◆ **Data extracts**
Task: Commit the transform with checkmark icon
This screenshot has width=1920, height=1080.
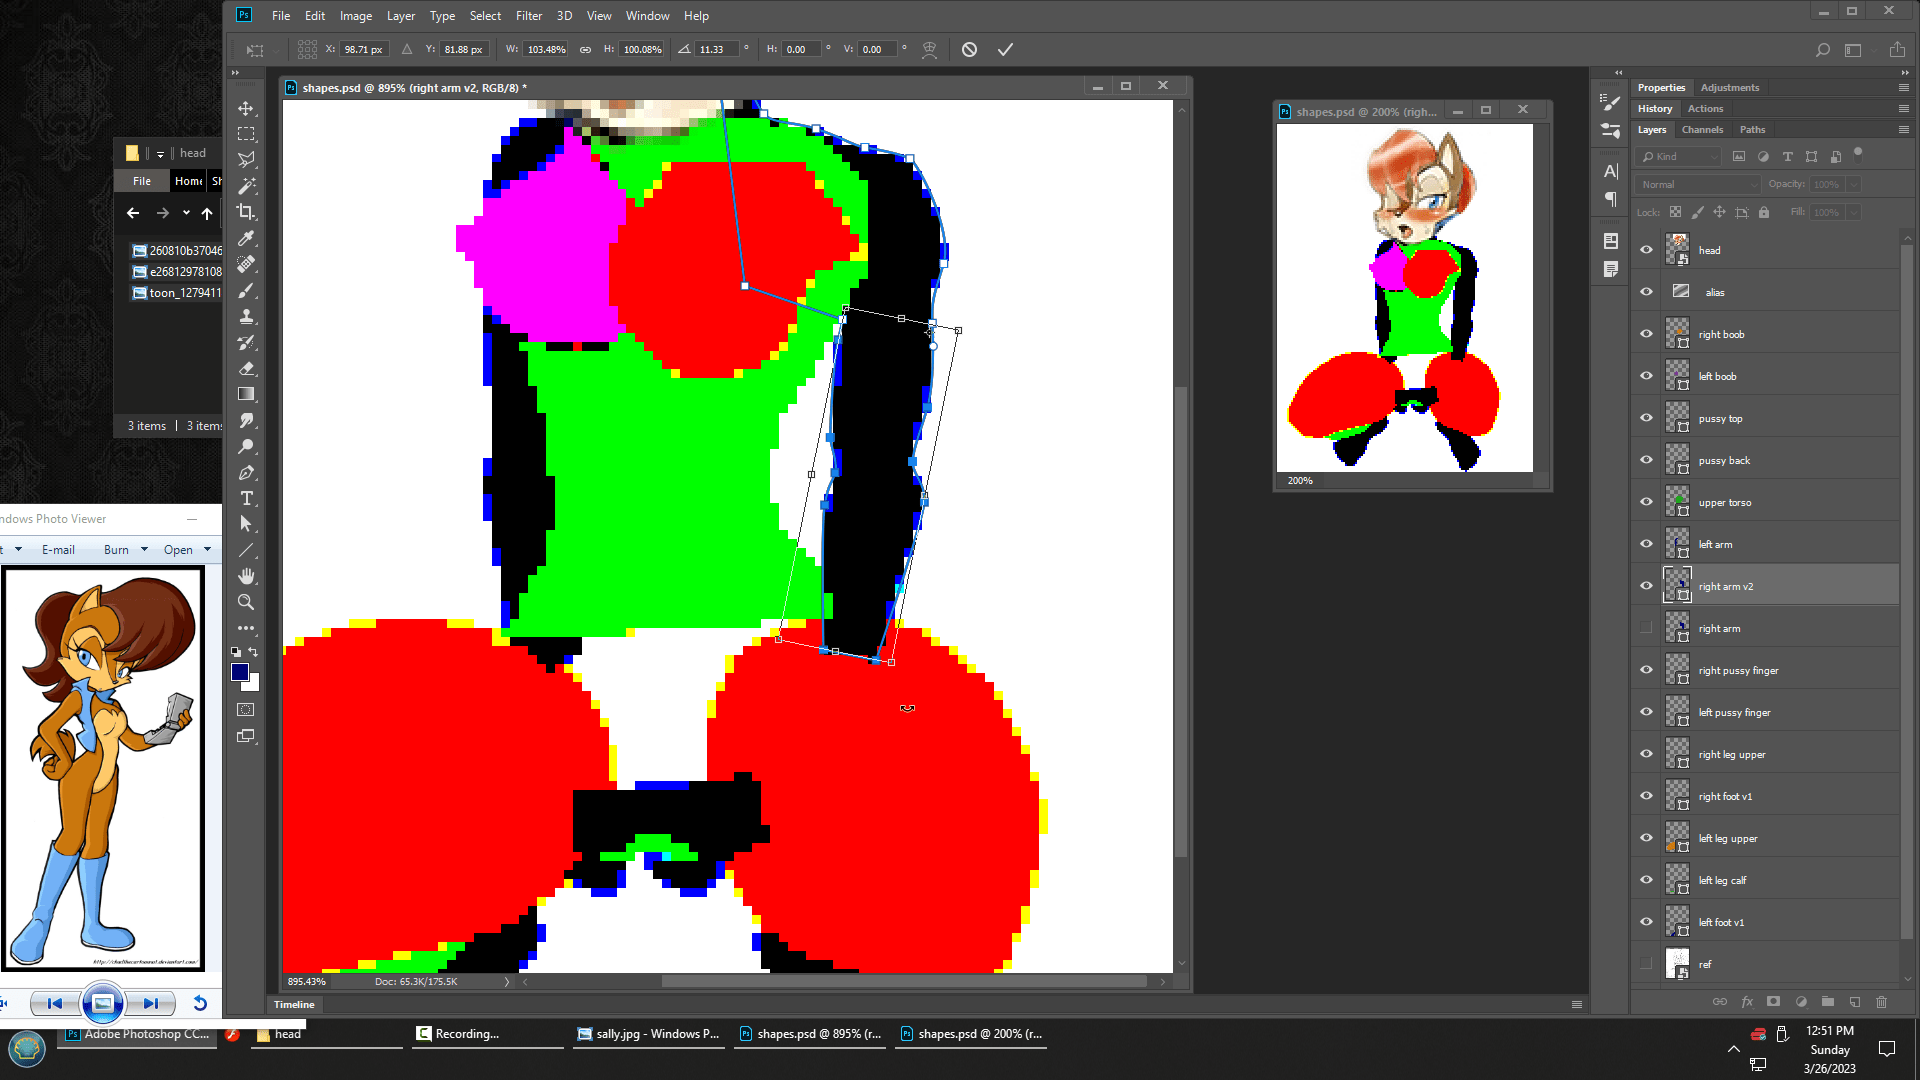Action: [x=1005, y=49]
==
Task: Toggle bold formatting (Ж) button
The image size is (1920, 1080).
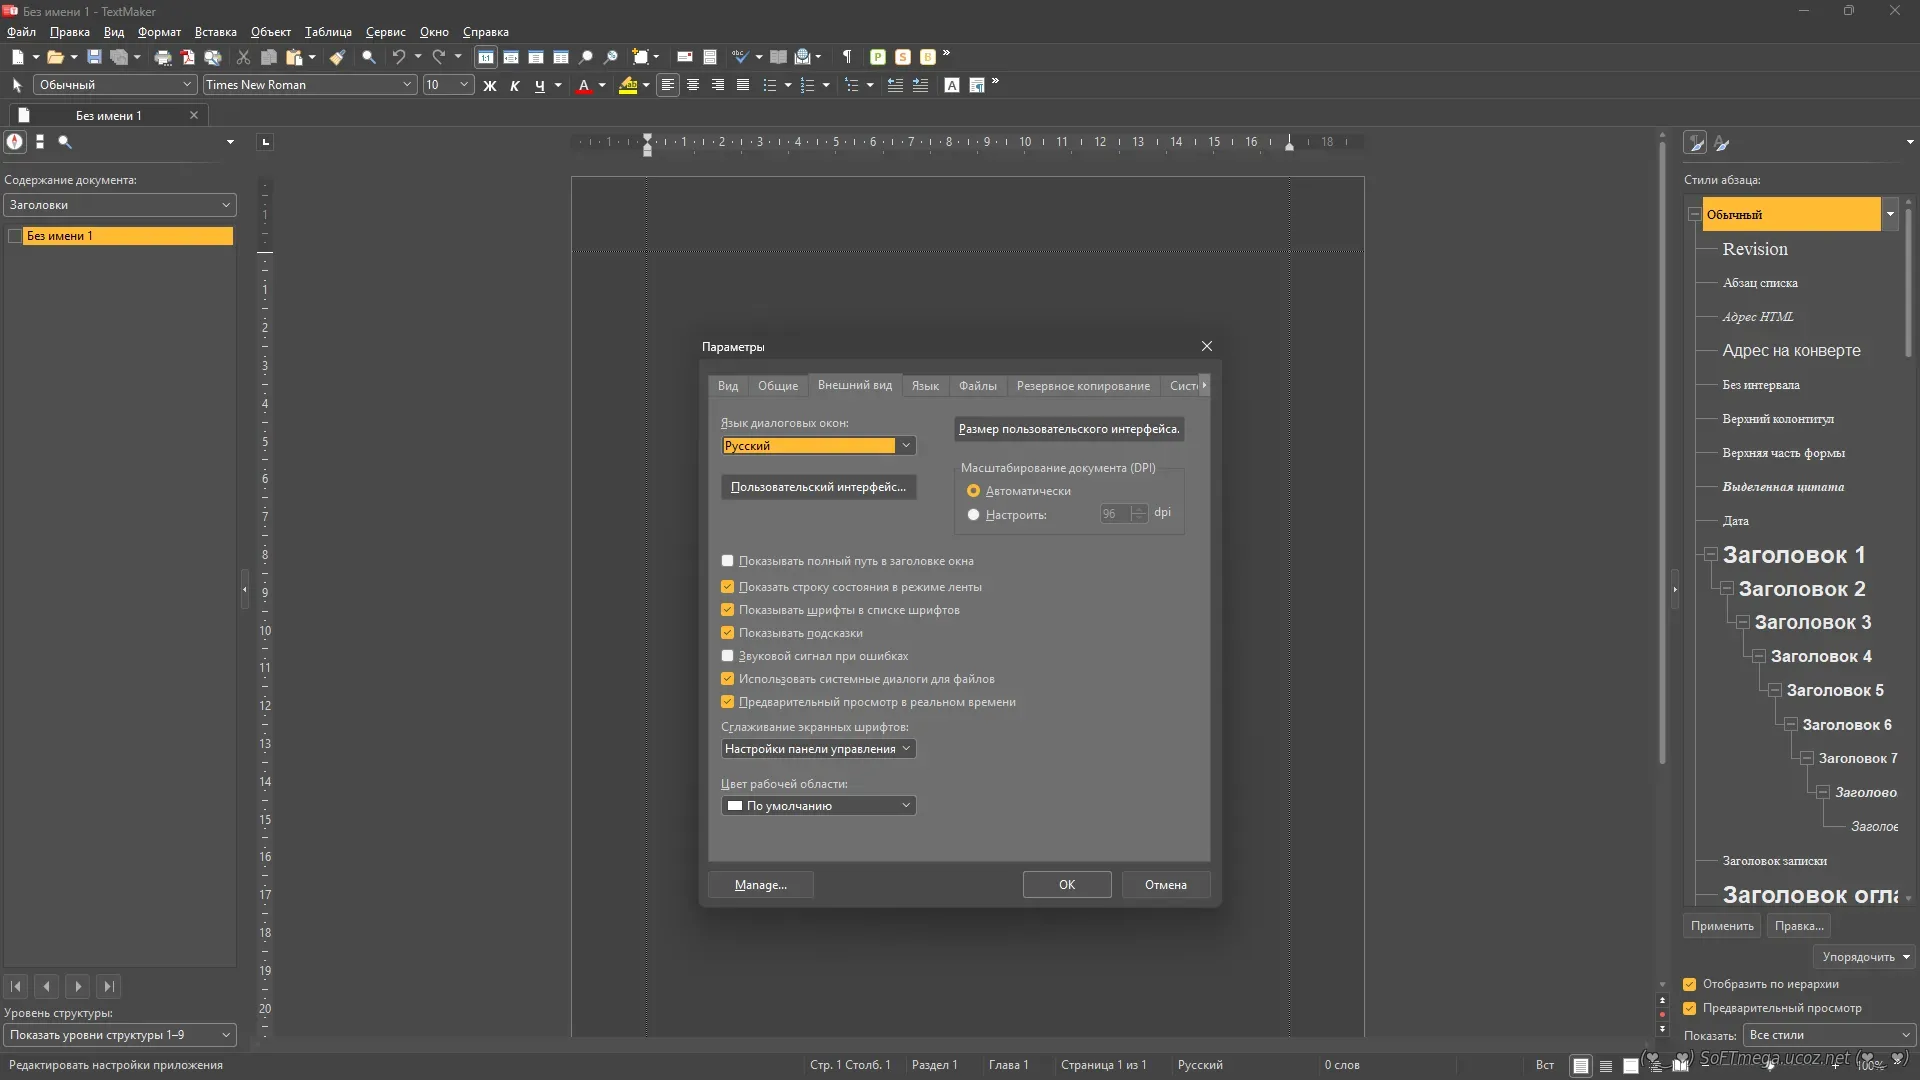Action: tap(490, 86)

◆ **What is needed**
Extract from the material all lines containing the string "Task".

◆ **Result of this exercise**
Task: Commit the transform with checkmark icon
Task: Toggle bold formatting (Ж) button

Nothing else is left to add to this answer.